(TO DO): Please return every line of the records that contains the word "notifications".

(SUPPLIED INFORMATION):
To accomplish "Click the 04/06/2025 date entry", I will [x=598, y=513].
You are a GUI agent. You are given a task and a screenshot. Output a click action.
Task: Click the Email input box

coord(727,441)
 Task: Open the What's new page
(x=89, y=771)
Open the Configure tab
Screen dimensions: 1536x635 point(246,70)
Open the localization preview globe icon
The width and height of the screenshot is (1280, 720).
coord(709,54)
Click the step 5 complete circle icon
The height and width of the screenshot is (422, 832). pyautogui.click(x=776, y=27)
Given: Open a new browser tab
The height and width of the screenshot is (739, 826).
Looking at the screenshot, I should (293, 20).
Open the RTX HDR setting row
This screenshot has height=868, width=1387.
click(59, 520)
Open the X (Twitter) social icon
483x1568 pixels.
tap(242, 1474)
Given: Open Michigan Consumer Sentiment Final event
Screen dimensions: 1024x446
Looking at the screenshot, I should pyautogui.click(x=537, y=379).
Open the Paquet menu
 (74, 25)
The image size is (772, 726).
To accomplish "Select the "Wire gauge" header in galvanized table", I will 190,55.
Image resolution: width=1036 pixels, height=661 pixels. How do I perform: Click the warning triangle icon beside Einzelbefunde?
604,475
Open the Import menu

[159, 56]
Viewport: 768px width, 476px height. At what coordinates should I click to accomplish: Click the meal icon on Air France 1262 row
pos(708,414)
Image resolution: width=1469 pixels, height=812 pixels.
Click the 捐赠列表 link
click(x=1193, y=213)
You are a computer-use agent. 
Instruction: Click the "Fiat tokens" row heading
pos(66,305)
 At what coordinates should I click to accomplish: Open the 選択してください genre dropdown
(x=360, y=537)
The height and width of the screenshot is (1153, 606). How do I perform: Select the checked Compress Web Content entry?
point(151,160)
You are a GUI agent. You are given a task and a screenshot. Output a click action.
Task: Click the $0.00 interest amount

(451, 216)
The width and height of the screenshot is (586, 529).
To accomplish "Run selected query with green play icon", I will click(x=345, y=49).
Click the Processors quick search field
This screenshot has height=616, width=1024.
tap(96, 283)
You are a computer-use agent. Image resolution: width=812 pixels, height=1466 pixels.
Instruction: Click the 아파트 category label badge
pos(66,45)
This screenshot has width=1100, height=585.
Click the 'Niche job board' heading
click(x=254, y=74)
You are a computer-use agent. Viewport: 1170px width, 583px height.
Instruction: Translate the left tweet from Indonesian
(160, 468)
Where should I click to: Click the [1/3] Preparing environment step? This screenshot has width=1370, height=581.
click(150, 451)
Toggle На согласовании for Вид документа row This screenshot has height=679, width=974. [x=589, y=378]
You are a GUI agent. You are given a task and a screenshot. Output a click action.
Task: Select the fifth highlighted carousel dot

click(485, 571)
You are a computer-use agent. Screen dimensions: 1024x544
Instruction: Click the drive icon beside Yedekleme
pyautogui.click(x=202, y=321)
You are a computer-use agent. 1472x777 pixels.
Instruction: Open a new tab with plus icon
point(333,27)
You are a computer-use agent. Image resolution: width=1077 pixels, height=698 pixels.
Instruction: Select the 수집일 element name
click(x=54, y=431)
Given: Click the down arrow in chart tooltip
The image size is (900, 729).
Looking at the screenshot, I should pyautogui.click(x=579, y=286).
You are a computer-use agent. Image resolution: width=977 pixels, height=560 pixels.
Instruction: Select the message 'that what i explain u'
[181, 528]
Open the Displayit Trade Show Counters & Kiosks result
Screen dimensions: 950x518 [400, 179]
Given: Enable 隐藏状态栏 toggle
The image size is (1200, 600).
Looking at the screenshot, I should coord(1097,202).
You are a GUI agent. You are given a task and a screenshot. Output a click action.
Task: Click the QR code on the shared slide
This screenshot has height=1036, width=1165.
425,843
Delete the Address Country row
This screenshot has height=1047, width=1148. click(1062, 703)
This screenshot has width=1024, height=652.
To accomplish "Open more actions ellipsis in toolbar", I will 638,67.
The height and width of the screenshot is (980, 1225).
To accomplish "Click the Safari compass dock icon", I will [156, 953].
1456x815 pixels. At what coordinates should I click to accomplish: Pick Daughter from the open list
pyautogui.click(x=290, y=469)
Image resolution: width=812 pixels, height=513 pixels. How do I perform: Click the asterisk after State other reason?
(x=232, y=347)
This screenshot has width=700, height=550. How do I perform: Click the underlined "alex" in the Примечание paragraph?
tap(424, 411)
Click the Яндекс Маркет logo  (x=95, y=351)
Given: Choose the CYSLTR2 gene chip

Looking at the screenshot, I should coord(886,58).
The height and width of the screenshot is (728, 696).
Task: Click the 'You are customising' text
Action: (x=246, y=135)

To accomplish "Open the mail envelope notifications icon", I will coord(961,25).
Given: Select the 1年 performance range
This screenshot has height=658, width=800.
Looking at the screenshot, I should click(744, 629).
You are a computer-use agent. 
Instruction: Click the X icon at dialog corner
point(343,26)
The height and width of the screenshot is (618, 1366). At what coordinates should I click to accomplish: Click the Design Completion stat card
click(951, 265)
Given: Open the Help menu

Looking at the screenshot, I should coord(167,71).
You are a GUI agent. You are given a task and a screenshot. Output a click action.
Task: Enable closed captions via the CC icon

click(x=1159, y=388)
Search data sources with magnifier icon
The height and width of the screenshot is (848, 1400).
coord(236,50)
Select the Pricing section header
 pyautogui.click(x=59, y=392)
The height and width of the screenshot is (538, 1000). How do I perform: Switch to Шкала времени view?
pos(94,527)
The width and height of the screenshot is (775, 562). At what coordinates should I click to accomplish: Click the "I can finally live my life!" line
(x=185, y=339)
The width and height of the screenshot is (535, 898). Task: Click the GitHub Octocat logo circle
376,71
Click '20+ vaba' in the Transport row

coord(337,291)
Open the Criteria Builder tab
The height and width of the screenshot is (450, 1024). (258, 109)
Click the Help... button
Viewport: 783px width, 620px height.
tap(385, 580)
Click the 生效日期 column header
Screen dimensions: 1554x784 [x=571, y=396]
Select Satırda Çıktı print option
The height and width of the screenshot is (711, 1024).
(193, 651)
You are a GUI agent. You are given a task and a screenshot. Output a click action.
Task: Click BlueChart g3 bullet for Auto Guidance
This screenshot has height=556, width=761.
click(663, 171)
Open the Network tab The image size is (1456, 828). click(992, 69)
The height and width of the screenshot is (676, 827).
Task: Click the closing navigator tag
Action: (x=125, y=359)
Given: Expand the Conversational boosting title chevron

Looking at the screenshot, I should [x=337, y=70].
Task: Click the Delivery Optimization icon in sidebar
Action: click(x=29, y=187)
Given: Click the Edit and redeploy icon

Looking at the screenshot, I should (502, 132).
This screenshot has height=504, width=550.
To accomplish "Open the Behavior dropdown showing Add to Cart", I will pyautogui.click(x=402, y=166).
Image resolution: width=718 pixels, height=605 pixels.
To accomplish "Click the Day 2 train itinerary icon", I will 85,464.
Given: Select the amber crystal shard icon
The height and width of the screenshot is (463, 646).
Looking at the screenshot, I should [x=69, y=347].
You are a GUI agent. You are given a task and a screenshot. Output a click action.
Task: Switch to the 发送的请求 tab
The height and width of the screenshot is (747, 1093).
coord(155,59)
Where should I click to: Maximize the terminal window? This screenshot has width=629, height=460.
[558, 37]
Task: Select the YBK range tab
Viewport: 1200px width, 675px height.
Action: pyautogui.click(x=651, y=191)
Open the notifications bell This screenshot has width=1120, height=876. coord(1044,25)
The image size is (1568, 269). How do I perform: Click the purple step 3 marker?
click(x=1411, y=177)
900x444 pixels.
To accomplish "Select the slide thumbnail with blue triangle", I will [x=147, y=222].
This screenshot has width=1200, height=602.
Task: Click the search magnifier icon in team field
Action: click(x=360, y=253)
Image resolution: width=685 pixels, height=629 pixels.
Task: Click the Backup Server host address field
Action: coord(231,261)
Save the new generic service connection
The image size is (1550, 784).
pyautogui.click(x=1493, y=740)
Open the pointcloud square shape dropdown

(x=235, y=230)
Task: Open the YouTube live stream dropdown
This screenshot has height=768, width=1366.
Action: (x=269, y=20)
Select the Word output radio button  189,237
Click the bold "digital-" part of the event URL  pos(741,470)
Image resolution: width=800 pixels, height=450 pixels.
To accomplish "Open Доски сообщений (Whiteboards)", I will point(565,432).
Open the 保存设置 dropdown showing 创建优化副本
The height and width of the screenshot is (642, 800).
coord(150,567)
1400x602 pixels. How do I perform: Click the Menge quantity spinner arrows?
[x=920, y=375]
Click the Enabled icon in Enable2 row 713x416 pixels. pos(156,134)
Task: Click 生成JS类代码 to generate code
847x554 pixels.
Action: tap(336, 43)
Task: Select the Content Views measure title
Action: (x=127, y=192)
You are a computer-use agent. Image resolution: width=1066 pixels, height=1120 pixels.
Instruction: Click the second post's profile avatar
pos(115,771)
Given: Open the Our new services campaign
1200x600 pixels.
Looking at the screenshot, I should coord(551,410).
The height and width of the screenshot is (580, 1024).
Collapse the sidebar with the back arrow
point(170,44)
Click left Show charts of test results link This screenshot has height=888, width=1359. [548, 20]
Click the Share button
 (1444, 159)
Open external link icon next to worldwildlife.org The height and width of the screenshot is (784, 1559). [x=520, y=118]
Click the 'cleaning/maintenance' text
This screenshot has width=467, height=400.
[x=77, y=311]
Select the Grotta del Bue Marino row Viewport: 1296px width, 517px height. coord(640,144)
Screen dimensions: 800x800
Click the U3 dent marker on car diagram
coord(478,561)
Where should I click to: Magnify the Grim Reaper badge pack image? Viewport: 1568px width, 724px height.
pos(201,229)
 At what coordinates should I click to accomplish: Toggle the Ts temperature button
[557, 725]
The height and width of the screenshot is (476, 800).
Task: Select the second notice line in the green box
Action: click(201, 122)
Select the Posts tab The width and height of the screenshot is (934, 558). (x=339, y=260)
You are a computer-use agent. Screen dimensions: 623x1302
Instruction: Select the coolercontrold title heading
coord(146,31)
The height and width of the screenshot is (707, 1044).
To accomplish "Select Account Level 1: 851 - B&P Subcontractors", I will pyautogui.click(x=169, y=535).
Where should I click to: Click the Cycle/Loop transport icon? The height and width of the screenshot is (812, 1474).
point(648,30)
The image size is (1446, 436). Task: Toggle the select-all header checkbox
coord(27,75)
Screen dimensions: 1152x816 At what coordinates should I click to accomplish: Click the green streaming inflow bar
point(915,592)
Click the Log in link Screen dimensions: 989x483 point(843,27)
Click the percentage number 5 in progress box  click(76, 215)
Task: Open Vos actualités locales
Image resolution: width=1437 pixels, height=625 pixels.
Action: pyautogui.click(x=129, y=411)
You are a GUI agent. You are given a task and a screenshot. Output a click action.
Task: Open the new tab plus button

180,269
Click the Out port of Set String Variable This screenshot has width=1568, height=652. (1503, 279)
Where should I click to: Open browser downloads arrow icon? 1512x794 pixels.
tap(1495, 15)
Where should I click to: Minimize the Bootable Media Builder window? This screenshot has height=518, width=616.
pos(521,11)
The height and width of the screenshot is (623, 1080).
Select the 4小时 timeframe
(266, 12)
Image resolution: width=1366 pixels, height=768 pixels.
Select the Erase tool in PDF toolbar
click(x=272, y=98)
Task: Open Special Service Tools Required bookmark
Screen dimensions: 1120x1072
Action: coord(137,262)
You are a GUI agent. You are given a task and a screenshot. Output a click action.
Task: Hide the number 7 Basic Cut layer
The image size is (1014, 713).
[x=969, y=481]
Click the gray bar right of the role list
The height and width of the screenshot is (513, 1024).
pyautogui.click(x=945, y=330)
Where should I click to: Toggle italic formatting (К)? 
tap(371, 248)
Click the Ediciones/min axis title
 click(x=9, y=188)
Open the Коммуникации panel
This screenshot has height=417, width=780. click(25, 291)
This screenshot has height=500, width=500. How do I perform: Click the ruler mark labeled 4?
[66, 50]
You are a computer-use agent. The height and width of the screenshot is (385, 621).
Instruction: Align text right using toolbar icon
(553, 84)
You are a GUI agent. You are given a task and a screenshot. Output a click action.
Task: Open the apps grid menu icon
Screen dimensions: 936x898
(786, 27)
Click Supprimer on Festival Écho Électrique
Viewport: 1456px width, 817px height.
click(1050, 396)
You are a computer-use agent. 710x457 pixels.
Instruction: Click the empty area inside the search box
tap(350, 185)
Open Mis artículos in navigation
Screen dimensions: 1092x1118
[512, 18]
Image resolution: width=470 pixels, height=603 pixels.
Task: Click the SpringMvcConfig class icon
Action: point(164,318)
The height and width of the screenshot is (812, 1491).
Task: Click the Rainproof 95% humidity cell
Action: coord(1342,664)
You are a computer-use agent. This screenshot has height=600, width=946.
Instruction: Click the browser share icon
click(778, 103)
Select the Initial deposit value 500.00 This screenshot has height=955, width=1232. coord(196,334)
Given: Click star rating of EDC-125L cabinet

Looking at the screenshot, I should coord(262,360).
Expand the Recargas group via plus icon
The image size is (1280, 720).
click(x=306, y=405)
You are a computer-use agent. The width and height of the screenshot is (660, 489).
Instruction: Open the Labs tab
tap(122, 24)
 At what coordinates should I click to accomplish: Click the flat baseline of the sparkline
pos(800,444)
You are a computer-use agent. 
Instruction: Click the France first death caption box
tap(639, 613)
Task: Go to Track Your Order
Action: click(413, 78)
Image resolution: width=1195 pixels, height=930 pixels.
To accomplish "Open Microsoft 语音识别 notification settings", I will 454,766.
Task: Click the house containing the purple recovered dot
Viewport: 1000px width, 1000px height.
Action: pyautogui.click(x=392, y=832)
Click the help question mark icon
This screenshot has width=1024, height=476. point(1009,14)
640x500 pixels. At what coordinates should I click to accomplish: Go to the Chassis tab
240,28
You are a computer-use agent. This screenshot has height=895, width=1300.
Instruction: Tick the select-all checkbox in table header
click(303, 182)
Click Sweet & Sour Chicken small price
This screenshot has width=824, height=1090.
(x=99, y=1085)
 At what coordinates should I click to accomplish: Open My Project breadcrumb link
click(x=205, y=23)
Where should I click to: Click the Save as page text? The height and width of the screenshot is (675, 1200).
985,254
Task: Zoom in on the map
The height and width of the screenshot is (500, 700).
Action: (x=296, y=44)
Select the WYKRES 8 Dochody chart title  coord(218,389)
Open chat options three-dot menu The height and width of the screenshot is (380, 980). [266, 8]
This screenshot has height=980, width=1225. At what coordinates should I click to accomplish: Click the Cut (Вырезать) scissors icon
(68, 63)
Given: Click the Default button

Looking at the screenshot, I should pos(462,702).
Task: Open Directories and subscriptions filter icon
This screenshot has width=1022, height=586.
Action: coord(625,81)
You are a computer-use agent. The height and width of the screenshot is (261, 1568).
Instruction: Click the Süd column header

(RESULT):
To accomplish "Open the mail envelope notifications icon", I will coord(961,25).
Open the notifications bell This screenshot has width=1120, height=876. coord(1044,25)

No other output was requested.